_Exercise:_
Check every line of the entries for "agent", and copy the lines that hold it.
*****
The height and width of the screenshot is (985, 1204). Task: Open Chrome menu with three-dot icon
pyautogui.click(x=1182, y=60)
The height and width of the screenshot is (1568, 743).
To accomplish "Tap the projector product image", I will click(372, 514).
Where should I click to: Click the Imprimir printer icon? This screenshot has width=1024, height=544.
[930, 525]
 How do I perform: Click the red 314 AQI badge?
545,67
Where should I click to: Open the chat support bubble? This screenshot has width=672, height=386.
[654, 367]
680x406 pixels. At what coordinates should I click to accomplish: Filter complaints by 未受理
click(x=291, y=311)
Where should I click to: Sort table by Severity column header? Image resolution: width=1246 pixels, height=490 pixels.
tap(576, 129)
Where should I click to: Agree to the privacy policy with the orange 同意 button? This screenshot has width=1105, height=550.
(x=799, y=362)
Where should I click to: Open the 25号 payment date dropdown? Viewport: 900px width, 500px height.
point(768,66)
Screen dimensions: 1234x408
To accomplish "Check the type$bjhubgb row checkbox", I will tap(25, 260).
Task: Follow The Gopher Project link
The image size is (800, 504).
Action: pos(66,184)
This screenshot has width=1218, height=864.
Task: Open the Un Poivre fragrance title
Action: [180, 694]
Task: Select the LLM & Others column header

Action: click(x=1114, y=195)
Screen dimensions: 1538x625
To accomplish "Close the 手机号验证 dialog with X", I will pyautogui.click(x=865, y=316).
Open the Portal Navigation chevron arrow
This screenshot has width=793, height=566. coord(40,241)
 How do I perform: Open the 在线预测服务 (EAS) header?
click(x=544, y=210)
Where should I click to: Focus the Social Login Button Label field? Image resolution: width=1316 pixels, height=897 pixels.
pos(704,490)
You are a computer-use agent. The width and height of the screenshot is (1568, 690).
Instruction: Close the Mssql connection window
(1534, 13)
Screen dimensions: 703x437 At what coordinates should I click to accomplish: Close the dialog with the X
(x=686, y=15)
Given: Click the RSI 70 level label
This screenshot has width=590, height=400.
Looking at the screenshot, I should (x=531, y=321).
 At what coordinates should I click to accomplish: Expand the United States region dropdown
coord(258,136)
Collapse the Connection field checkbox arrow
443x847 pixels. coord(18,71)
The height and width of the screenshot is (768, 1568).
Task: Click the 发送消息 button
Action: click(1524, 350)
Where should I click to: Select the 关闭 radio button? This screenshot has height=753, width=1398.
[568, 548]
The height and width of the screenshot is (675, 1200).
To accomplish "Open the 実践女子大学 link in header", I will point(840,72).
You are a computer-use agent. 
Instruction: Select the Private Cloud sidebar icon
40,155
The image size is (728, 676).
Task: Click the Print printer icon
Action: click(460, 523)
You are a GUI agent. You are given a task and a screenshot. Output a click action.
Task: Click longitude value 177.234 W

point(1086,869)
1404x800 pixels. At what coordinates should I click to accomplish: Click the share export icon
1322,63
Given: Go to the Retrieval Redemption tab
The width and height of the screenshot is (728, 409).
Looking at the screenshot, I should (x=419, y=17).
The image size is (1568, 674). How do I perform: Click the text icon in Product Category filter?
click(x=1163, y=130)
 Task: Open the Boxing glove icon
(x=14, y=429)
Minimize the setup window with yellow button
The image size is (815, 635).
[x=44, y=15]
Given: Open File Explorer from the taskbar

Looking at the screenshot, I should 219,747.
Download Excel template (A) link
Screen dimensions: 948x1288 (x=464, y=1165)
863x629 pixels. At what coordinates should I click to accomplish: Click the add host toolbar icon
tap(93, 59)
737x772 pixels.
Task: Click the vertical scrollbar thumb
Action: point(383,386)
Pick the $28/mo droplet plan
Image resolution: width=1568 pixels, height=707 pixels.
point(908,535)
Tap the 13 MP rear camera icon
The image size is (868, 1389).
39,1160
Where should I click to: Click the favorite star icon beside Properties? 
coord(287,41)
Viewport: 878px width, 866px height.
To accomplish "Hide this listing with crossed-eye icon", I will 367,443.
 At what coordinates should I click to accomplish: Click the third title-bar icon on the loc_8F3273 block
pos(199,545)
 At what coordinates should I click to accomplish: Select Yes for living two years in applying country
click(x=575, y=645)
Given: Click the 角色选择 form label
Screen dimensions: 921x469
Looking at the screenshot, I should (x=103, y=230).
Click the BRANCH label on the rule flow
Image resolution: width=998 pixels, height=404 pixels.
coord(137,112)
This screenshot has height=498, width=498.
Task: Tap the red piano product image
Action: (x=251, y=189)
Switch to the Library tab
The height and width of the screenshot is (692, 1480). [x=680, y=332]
*****
_Output for this exercise:_
You are a computer-use agent. The width and height of the screenshot is (1568, 690).
You are a computer-use agent. 
You are a GUI agent. You are given a task and a screenshot. Output a click action.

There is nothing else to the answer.